[Saved data entries]
******
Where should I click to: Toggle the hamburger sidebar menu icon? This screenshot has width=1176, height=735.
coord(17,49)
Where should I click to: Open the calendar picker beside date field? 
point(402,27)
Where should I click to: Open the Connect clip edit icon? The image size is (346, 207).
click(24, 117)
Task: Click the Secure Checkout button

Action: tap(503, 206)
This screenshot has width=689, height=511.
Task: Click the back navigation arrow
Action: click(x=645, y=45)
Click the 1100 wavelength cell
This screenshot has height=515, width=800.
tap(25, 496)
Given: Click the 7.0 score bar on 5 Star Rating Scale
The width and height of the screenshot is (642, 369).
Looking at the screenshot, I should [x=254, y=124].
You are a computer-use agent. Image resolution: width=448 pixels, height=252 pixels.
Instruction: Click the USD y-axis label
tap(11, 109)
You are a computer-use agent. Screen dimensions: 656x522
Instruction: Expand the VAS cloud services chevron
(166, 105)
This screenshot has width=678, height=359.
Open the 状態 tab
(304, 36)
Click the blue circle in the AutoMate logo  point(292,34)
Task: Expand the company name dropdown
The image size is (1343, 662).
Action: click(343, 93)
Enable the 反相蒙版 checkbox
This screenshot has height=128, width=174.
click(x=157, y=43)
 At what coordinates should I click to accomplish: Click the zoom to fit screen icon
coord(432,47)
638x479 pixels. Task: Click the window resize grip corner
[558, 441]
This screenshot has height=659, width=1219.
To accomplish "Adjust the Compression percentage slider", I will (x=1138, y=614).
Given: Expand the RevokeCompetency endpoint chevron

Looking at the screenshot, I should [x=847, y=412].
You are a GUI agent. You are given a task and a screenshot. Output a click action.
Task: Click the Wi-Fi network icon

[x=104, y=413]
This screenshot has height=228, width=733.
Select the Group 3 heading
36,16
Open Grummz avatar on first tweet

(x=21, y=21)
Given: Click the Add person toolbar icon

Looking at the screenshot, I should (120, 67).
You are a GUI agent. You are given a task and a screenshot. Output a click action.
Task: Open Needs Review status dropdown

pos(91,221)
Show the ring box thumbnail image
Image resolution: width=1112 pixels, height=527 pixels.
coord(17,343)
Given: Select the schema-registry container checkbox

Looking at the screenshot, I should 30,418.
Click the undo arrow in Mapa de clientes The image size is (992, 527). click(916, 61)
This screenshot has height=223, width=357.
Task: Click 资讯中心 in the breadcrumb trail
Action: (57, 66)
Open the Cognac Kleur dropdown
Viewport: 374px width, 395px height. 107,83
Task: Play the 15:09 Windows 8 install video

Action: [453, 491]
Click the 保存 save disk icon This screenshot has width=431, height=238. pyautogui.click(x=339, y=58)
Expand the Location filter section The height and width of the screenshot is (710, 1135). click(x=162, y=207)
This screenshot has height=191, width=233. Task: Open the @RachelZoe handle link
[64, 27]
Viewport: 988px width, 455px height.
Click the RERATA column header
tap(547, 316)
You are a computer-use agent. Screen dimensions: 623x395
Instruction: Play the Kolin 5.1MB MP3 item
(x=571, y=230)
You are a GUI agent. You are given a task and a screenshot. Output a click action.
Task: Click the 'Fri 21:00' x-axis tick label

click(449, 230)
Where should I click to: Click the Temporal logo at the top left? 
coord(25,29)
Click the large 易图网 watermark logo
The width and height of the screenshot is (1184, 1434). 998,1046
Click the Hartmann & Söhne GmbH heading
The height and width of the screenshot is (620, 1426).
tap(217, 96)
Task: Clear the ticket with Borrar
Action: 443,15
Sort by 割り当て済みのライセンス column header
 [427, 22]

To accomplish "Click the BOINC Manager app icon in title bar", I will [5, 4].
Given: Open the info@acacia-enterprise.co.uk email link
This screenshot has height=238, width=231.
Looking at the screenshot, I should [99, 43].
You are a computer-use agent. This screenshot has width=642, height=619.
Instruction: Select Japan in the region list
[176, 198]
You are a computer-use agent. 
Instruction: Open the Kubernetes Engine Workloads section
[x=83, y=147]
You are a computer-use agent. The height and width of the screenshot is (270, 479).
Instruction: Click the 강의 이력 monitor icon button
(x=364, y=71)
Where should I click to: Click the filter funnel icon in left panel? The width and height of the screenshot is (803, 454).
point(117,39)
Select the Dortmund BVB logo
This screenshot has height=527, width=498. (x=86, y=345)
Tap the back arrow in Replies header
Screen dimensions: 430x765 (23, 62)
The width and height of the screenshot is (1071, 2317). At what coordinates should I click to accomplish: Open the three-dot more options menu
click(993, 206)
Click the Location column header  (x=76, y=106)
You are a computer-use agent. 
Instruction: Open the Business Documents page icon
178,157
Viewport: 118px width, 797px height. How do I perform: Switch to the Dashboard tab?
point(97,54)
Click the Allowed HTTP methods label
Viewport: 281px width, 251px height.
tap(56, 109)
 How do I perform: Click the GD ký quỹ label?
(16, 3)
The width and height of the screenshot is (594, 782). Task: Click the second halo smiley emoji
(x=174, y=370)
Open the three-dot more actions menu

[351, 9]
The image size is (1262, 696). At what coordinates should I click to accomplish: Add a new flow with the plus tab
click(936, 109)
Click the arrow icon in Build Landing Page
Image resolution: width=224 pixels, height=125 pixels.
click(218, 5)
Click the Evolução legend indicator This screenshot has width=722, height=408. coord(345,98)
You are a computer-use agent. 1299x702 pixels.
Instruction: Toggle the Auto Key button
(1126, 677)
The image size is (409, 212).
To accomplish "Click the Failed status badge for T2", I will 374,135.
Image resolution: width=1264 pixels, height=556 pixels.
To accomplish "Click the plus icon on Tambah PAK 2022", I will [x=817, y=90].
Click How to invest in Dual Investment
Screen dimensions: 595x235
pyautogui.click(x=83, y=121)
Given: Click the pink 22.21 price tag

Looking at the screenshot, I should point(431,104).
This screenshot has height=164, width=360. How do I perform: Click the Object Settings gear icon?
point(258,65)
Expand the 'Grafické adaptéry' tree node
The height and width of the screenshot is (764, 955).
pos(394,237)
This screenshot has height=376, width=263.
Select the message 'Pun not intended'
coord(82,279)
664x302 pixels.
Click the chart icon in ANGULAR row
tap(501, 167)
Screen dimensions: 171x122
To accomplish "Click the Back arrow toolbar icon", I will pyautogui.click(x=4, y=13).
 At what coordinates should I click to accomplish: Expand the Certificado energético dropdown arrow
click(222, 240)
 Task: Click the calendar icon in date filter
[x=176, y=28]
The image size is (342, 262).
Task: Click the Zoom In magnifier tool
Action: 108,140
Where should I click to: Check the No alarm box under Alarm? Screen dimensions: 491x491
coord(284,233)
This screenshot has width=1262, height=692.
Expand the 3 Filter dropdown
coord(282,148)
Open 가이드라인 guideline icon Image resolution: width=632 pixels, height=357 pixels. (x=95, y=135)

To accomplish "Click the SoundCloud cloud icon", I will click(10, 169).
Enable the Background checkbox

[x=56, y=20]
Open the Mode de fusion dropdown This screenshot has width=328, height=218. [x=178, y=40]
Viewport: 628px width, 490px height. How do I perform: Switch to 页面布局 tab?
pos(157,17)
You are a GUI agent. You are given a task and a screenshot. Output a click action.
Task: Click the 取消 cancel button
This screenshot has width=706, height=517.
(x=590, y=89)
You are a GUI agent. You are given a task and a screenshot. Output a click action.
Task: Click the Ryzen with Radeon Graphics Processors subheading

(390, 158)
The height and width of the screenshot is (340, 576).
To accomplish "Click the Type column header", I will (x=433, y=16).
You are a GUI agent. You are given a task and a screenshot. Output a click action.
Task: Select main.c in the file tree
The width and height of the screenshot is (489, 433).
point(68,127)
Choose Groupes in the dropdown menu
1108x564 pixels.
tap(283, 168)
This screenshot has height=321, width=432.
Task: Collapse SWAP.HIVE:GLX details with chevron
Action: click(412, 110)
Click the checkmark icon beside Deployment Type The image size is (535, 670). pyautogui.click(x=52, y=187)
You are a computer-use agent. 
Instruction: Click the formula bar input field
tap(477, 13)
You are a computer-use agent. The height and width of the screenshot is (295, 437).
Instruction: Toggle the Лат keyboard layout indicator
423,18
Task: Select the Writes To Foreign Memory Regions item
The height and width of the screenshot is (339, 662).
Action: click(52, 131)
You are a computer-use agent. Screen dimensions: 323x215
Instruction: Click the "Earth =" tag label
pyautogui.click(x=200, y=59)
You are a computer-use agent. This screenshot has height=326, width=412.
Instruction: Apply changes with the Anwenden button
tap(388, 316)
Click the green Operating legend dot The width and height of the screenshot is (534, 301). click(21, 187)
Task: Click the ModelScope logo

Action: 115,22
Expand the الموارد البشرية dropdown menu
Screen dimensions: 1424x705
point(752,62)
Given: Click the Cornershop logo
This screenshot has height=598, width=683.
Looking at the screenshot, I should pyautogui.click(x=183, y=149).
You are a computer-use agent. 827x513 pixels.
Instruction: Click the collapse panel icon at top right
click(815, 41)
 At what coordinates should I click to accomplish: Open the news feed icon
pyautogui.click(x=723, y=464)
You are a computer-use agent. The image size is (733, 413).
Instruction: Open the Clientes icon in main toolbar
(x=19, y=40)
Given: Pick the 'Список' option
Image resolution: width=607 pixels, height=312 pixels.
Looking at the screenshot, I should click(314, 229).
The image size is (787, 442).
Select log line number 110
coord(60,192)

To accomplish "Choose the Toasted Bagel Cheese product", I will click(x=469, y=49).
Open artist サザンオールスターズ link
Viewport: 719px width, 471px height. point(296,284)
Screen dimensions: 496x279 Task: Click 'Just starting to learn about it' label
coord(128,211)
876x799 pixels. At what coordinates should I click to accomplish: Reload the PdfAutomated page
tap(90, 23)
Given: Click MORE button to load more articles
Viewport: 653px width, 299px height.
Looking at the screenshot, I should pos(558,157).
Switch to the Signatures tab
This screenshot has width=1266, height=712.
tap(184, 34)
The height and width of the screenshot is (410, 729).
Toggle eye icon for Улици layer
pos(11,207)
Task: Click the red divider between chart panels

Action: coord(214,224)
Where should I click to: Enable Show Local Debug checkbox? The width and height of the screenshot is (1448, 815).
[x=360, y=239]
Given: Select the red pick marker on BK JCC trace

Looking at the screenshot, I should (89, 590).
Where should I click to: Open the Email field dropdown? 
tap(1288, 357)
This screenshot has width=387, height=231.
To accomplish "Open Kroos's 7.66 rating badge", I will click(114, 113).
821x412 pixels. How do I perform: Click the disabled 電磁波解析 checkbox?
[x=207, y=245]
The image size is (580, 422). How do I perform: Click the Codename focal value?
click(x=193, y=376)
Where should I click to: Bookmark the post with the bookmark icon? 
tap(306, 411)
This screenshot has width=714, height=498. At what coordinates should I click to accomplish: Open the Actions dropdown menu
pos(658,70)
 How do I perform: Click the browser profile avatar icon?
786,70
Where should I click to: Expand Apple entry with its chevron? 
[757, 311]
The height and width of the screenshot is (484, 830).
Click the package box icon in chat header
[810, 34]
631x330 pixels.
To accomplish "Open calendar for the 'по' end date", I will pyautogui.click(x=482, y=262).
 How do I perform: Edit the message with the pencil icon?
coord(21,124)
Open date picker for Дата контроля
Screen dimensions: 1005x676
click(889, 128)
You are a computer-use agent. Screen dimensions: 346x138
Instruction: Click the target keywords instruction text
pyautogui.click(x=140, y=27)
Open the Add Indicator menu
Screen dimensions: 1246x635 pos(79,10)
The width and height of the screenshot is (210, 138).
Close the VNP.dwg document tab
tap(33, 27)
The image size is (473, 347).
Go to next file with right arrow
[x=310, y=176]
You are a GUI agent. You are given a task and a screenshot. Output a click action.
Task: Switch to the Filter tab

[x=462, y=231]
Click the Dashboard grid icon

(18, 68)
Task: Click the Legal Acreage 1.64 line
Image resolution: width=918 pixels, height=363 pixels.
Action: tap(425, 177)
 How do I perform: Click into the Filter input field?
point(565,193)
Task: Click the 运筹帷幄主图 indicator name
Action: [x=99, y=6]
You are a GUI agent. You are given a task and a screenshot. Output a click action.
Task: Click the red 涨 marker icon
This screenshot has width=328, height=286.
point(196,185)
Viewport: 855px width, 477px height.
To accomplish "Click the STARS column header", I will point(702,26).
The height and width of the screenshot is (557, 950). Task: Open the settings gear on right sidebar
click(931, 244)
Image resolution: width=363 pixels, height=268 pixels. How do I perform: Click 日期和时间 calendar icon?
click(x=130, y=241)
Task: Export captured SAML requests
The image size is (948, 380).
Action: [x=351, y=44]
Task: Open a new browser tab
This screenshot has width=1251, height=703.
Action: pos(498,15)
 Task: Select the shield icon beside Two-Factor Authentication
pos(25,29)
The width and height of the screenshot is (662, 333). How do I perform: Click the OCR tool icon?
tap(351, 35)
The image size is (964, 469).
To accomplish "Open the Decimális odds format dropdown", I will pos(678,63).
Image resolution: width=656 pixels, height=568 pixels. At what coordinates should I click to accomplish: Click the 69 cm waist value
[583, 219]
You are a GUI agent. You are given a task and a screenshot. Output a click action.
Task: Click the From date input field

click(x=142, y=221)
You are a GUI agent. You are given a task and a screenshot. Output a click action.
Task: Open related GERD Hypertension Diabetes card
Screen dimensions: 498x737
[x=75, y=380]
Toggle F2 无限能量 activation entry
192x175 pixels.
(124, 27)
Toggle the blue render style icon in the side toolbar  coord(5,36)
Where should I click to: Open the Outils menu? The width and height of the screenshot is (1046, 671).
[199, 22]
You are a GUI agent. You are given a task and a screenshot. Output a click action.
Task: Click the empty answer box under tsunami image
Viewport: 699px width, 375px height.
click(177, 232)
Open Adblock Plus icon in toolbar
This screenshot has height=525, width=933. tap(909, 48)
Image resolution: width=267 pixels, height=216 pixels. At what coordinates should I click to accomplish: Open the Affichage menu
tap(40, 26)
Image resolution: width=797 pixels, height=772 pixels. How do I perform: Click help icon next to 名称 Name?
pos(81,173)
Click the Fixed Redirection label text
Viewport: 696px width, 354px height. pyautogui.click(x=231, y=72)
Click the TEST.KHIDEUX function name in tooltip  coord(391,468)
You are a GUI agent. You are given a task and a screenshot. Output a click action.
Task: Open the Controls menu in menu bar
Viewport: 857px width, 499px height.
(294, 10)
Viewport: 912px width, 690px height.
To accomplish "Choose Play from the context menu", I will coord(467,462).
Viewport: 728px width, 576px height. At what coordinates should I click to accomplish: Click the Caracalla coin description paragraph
******
Exercise aim = From the data above, output only the lines between the line containing "Given: Click MORE" and the line containing "The height and width of the screenshot is (410, 729).", inclusive, exactly as written.

Your response =
Given: Click MORE button to load more articles
Viewport: 653px width, 299px height.
Looking at the screenshot, I should pos(558,157).
Switch to the Signatures tab
This screenshot has width=1266, height=712.
tap(184, 34)
The height and width of the screenshot is (410, 729).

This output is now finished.